## Passage given
In [1]:
import pandas as pd
import numpy as np
from scipy import stats
import xarray

np.random.seed(1)
### Bokeh Libraries 
from bokeh.io import output_notebook, show
from bokeh.plotting import figure
from bokeh.models import Span,Range1d,Label,LabelSet
output_notebook()

### Figure 4.1 simulations

In [2]:
N = 500
pheads = 0.5
flipsequence= stats.bernoulli.rvs(p=pheads,loc=0,size=N)
runProp=np.cumsum(flipsequence)/np.arange(1,501,1)
p = figure(plot_width=600, plot_height=400, toolbar_location=None,tools="",title = 'Running proportion of heads')
p.line(np.arange(1,501,1),runProp ,line_width=1)
p.xaxis.axis_label = "Flip Number"
p.yaxis.axis_label = "Proportions of heads"

## Extracted data
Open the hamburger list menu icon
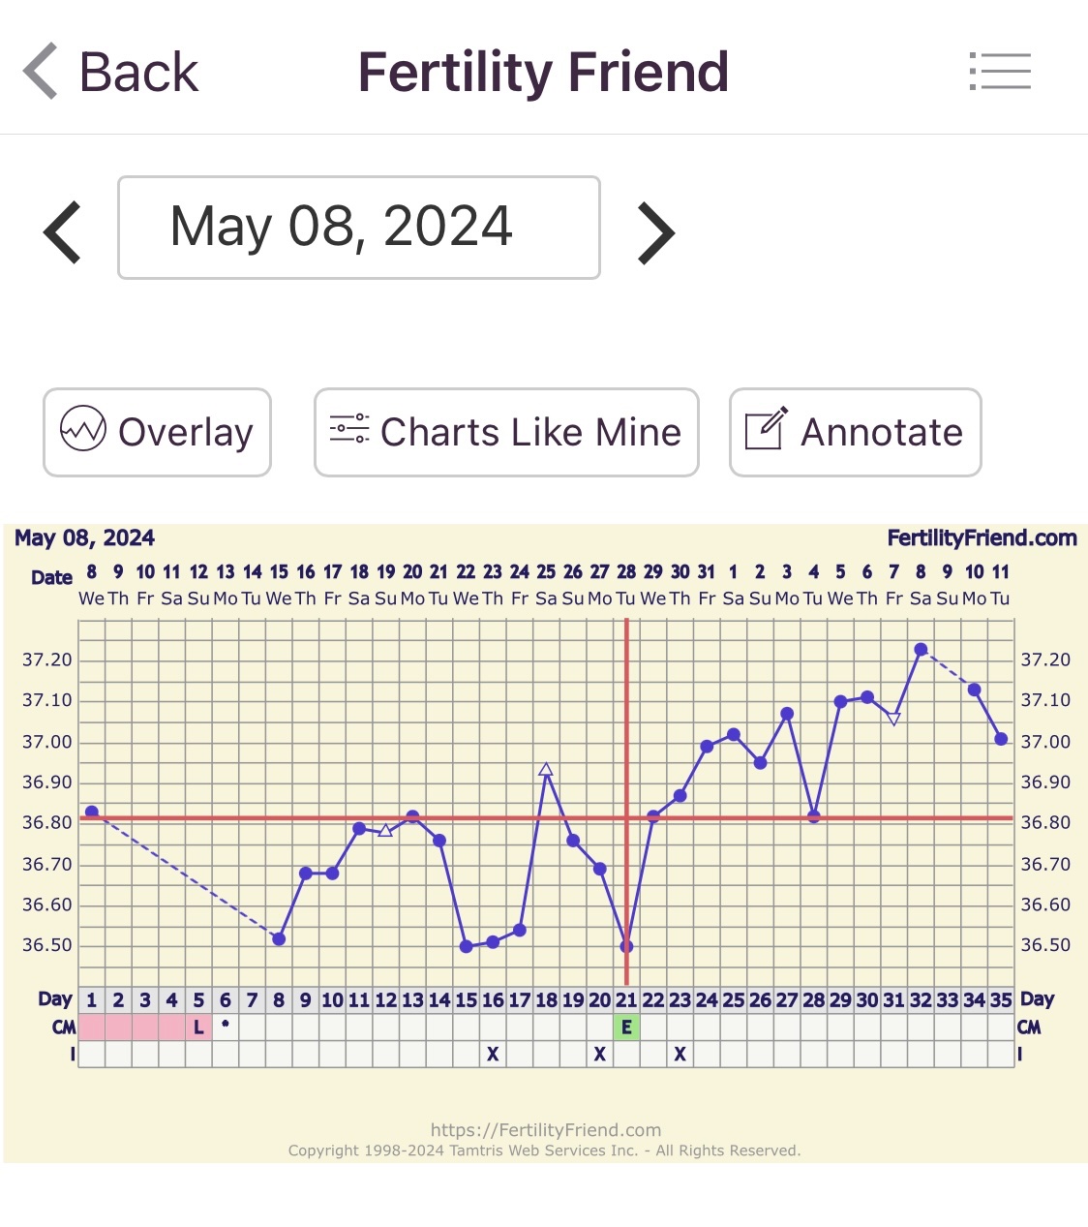Viewport: 1088px width, 1227px height. (x=1000, y=72)
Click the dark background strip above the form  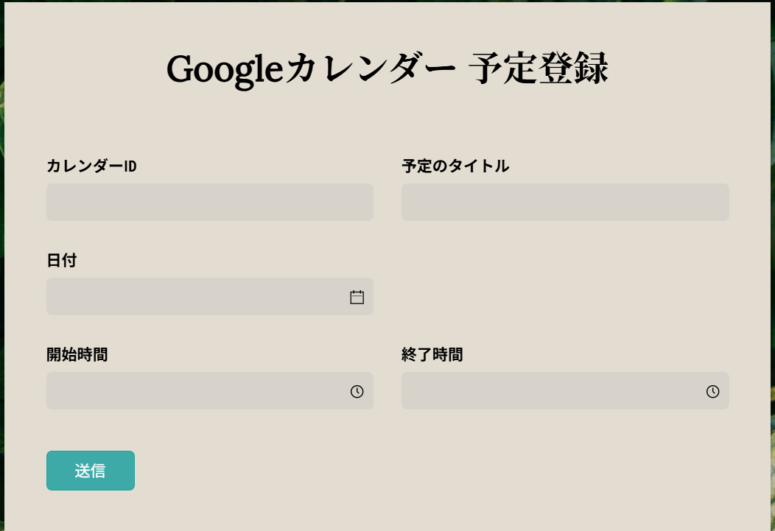pyautogui.click(x=388, y=1)

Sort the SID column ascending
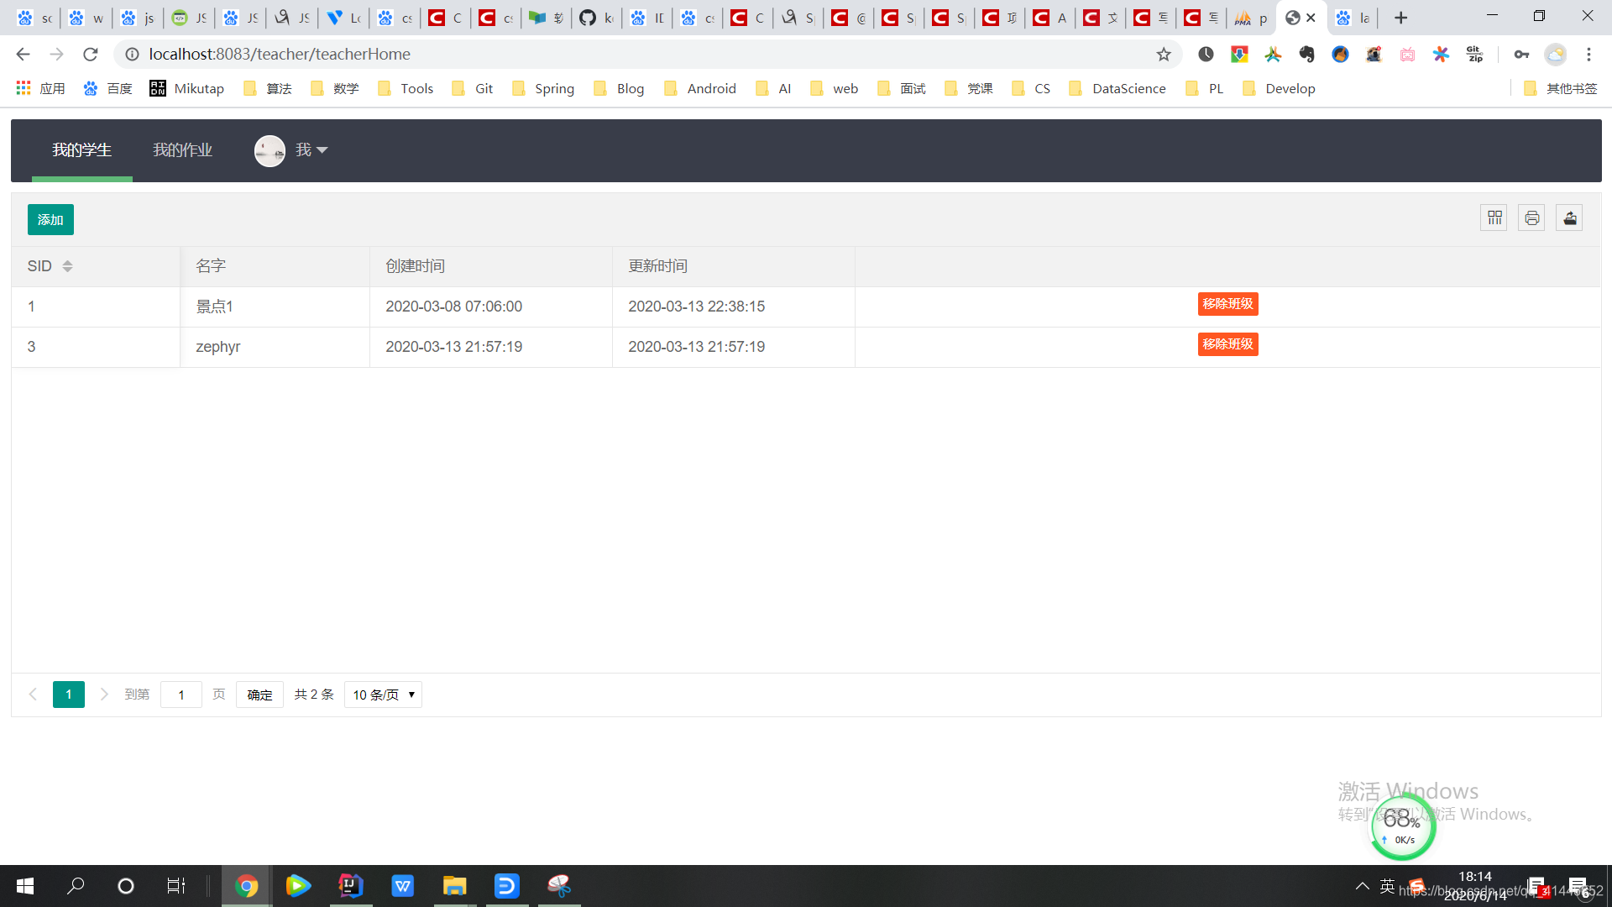click(x=67, y=262)

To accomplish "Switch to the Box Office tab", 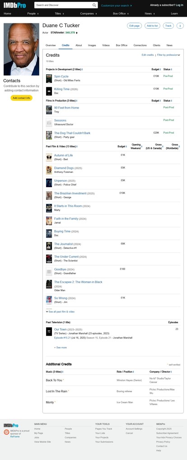I will [x=122, y=45].

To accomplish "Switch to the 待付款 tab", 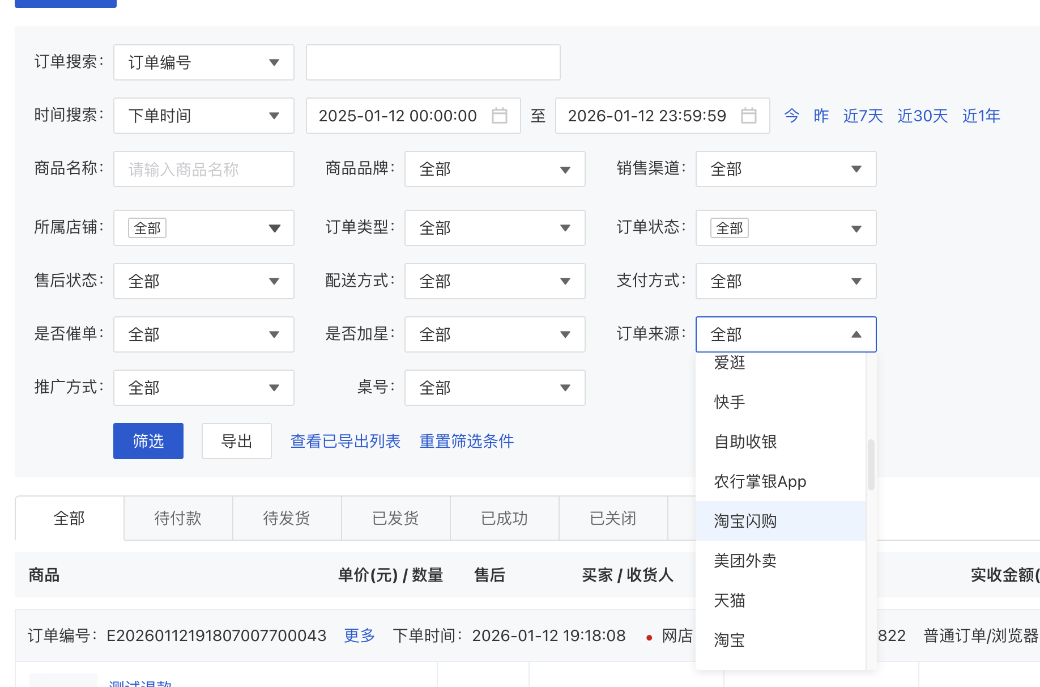I will click(178, 518).
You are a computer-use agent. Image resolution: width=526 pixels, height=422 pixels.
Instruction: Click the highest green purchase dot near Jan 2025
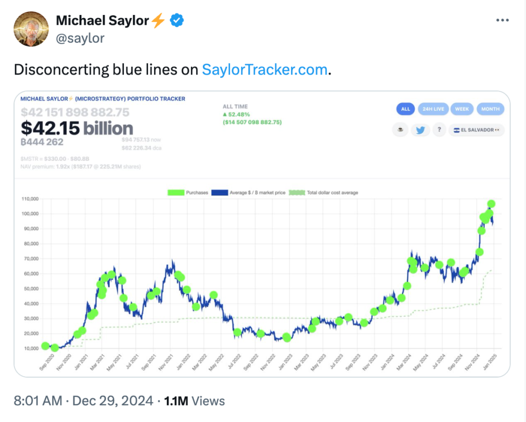pyautogui.click(x=492, y=204)
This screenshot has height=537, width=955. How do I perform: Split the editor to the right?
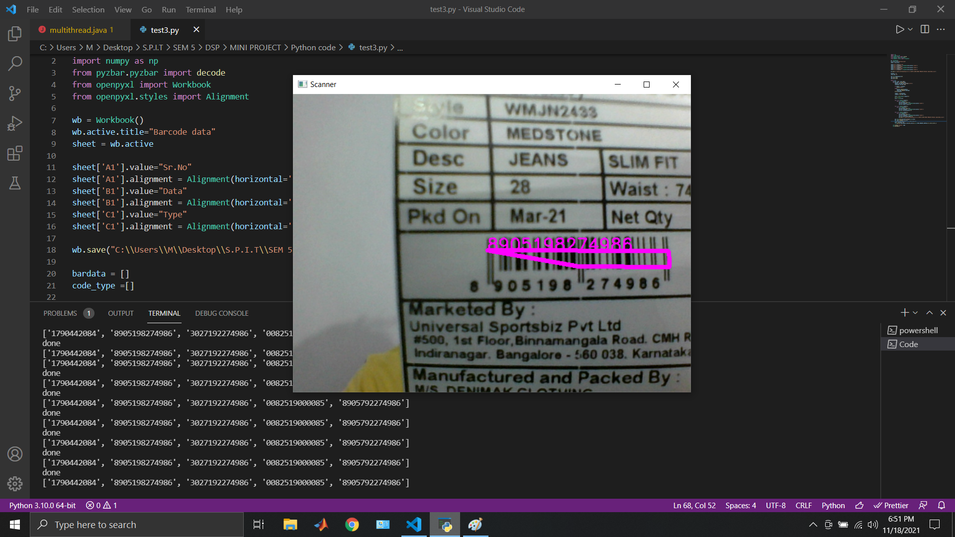[925, 29]
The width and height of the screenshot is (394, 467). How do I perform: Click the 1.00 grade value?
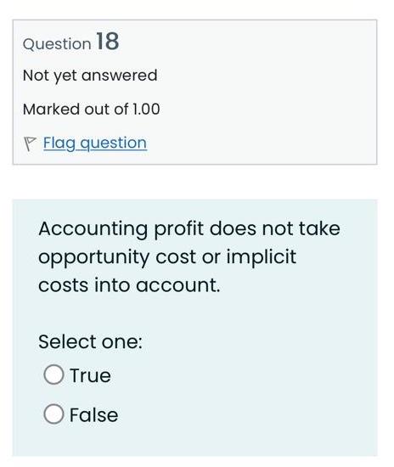(x=146, y=109)
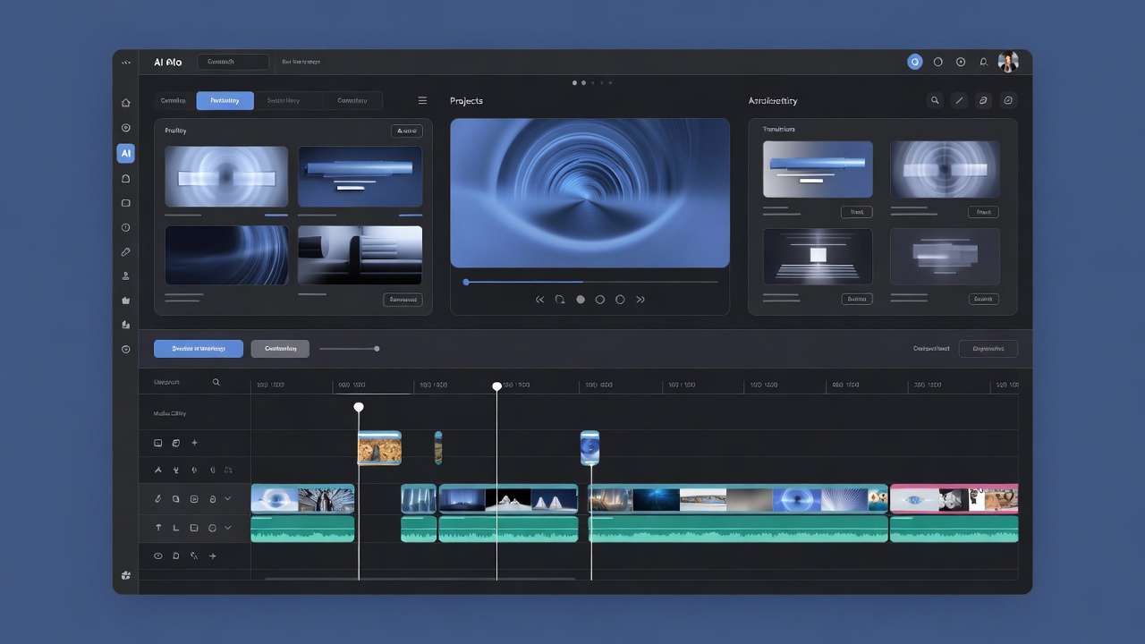Click the notification bell icon in top bar
Screen dimensions: 1145x644
(984, 62)
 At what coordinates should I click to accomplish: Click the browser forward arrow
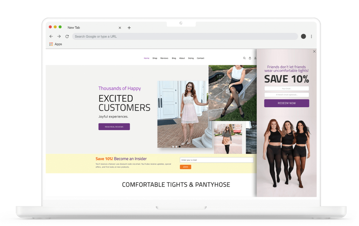tap(59, 36)
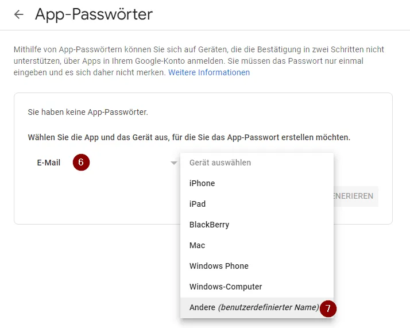
Task: Select Windows-Computer as the device
Action: 226,287
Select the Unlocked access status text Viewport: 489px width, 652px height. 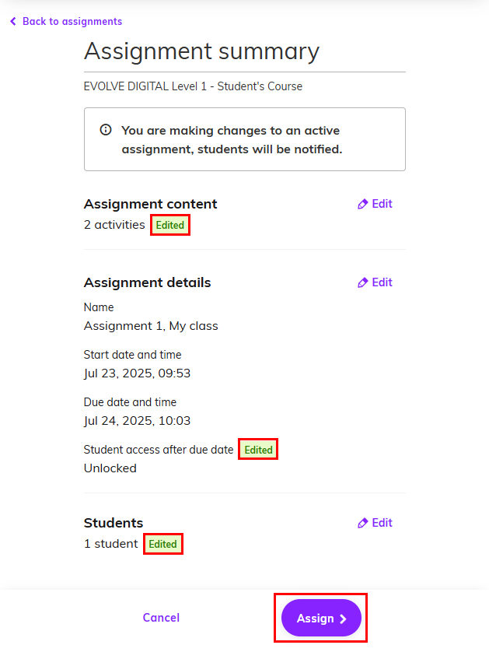(x=105, y=468)
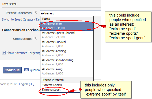Click the plus icon beside Show Advanced Targeting

coord(4,53)
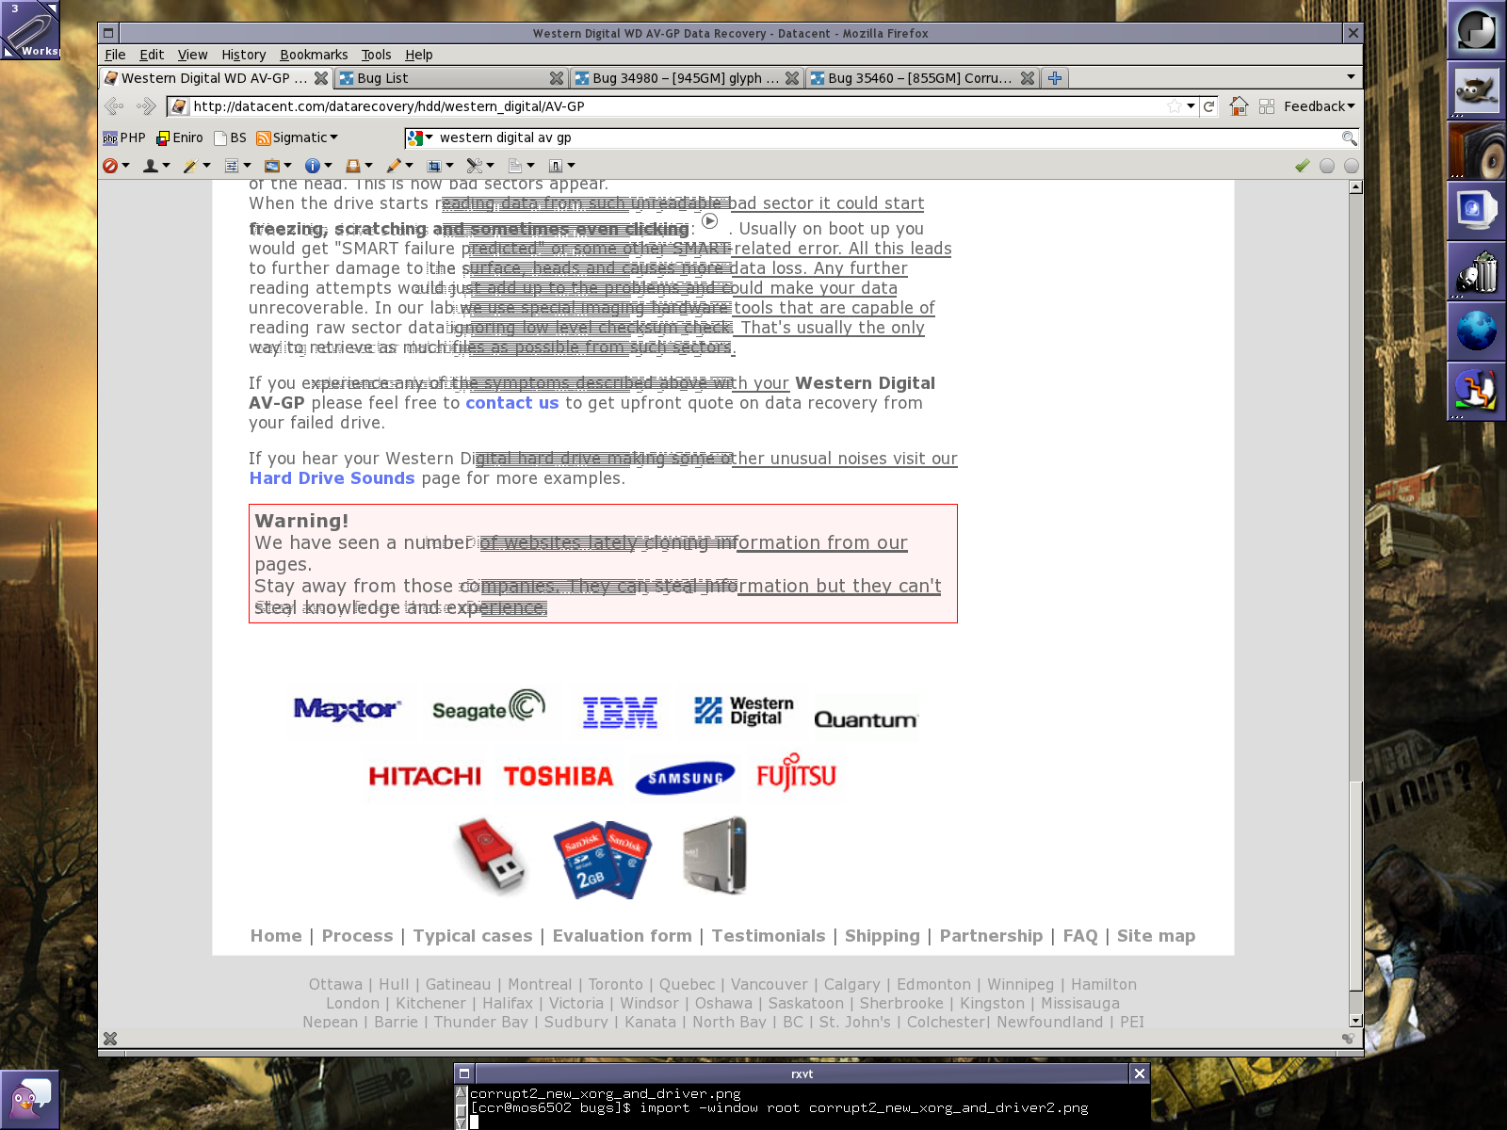Open the Hard Drive Sounds link
This screenshot has height=1130, width=1507.
(x=332, y=478)
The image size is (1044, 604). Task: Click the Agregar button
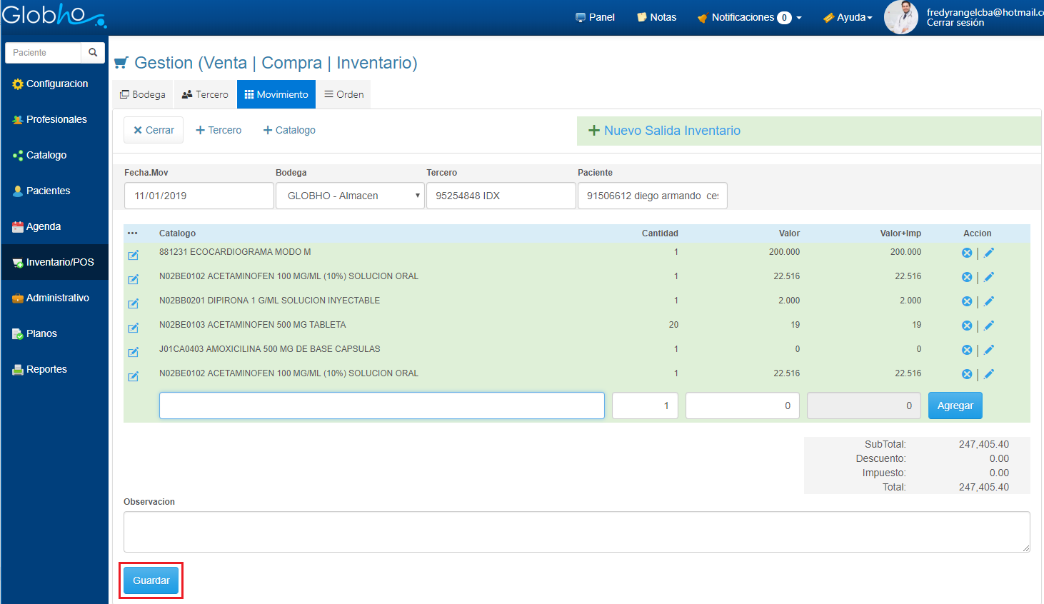[955, 406]
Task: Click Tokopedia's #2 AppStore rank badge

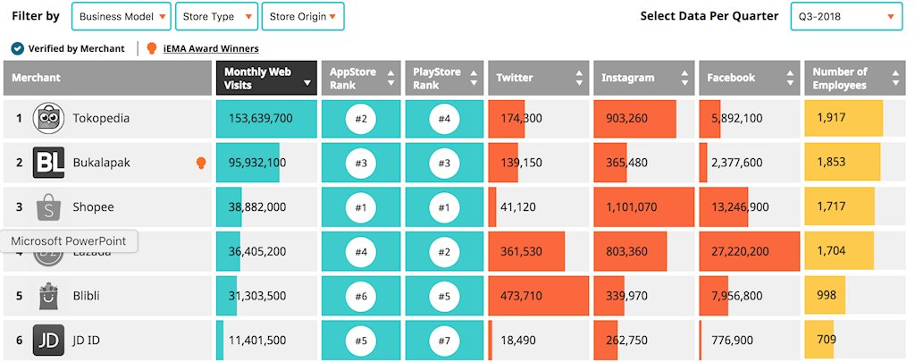Action: (x=361, y=119)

## Exercise tasks
1. Answer these questions about the code listing:
(a) What number is passed to np.random.seed?
(b) What title is given to the figure?
(c) What label is set on the x axis?
2. In the records, swap "Click" for "Tap" in the lines from the one with "The image size" through the end of the records, and write out only those lines without the pictures.

## Response list
1.
(a) 1
(b) Running proportion of heads
(c) Flip Number

2.
The image size is (1044, 604). Task: Tap the Agregar button
[955, 406]
Task: Tap Tokopedia's #2 AppStore rank badge

Action: (x=361, y=119)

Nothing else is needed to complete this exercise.